··· Quoted text ···

Retail Bank Employees
Banks looking for guidance regarding incentive compensation plans for employees may look to the Interagency Guidance on Sound Incentive Compensation of 2010 (Guidance). Issued by the Office of the Comptroller of the Currency (OCC), the Board of Governors of the Federal Reserve System (Board), the Federal Deposit Insurance Corporation (FDIC) and Office of Thrift Supervision, the Guidance was passed in response to the financial crisis that began in 2007 and is premised on three key principles for incentive compensation plans: (1) provide employees incentives that do not encourage excessive risk-taking beyond the organization's ability to effectively identify and manage risk; (2) be compatible with effective controls and risk management; and (3) be supported by strong corporate governance, including active and effective oversight by the organization's board of directors.
While primarily designed for executive incentive compensation arrangements, the Guidance also applies to employees who individually or collectively have the ability to expose the bank to material amounts of risk. Although the Guidance may not have been written with retail bankers in mind, recent events have demonstrated that employees - especially those in direct contact with customers - have the ability to expose a bank to significant risk.

··· Record set ···

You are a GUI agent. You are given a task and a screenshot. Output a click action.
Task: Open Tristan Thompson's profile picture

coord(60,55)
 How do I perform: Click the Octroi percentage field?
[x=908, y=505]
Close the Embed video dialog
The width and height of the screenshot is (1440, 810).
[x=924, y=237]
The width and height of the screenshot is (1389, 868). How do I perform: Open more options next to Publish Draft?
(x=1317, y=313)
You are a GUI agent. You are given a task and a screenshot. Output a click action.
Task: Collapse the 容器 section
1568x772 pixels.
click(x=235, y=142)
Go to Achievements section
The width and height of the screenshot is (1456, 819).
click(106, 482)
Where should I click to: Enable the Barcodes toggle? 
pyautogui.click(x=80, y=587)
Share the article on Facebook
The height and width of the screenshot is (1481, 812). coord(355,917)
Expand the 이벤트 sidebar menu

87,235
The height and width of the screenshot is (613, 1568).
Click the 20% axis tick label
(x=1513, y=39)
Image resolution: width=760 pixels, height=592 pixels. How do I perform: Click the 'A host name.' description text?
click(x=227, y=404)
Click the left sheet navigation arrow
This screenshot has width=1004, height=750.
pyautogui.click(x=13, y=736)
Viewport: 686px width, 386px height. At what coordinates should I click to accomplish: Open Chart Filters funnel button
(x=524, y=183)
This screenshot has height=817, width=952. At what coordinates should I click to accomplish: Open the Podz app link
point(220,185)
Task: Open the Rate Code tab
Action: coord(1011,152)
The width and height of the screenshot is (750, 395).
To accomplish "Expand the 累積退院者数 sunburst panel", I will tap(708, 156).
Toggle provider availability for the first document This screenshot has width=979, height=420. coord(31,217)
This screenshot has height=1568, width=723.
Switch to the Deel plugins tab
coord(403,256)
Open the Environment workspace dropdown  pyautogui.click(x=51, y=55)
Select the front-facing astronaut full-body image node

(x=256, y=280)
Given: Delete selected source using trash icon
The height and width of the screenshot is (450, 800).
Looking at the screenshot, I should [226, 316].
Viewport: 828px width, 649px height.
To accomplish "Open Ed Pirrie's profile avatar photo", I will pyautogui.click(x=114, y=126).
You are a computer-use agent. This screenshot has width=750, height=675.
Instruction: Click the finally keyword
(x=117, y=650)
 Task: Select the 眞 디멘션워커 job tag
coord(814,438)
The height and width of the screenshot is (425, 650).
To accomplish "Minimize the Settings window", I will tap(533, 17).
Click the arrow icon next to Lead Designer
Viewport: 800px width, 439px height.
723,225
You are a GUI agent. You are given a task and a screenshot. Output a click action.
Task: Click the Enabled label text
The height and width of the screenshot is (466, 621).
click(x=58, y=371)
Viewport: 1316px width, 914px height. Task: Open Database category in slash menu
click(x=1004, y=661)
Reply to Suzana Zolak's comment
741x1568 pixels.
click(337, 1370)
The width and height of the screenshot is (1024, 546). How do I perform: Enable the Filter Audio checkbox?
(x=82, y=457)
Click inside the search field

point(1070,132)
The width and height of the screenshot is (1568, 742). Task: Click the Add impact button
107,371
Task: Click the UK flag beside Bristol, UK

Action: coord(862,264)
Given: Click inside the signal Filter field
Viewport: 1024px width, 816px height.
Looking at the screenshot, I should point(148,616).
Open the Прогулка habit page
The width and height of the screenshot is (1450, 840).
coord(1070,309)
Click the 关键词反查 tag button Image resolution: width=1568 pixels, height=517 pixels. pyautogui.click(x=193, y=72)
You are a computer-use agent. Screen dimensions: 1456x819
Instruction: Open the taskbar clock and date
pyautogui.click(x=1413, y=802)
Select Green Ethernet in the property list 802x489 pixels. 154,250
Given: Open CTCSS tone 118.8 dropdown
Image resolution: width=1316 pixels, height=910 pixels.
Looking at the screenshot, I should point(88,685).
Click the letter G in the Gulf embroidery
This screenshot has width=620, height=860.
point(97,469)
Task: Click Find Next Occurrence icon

···

▶ _Written exercise 1_
Answer these about the text on incentive compensation guidance:
(a) In what year was the Guidance issued?
(b) Which agencies issued it?
(c) Besides executives, which employees does the Guidance also cover?
▶ _Written exercise 2_
Please write a continuation of the text on incentive compensation guidance, starting after its final sentence.
The rows have no connection to the text on incentive compensation guidance.

▶ _Exercise answer 1_
(a) 2010.
(b) The Office of the Comptroller of the Currency, the Board of Governors of the Federal Reserve System, the Federal Deposit Insurance Corporation and the Office of Thrift Supervision.
(c) Employees who individually or collectively have the ability to expose the bank to material amounts of risk.

▶ _Exercise answer 2_
Going forward, banks may expect additional regulatory requirements. Section 956 of the Dodd-Frank Wall Street Reform and Consumer Protection Act (Dodd-Frank) directs six agencies to jointly issue regulations or guidelines that would apply to financial institutions with total assets of $1 billion or more (covered institutions). On or about May 16, 2016, the OCC, the Board, the FDIC, the National Credit Union Administration (NCUA), the Securities and Exchange Commission (SEC), and the Federal Housing Finance Agency (FHFA) (collectively, the Agencies) issued a notice of proposed rulemaking (NPRM) to revise the proposed rule issued by the Agencies on April 14, 2011.
Under the NPRM, Covered Institutions would be subject to general prohibitions on incentive-based compensation arrangements that could encourage inappropriate risk-taking by providing excessive compensation or that could lead to a material financial loss. The comment period, which remained open through July 22, 2016, elicited comments from various industry stakeholders. The Agencies have yet to issue a final rule.
Mortgage Loan Originators
The mortgage industry is no stranger to regulation. Dodd-Frank made significant changes to the industry following the housing collapse. Most notably, Dodd-Frank directed the Consumer Financial Protection Bureau (CFPB) to issue detailed rules concerning mortgage loan originator compensation.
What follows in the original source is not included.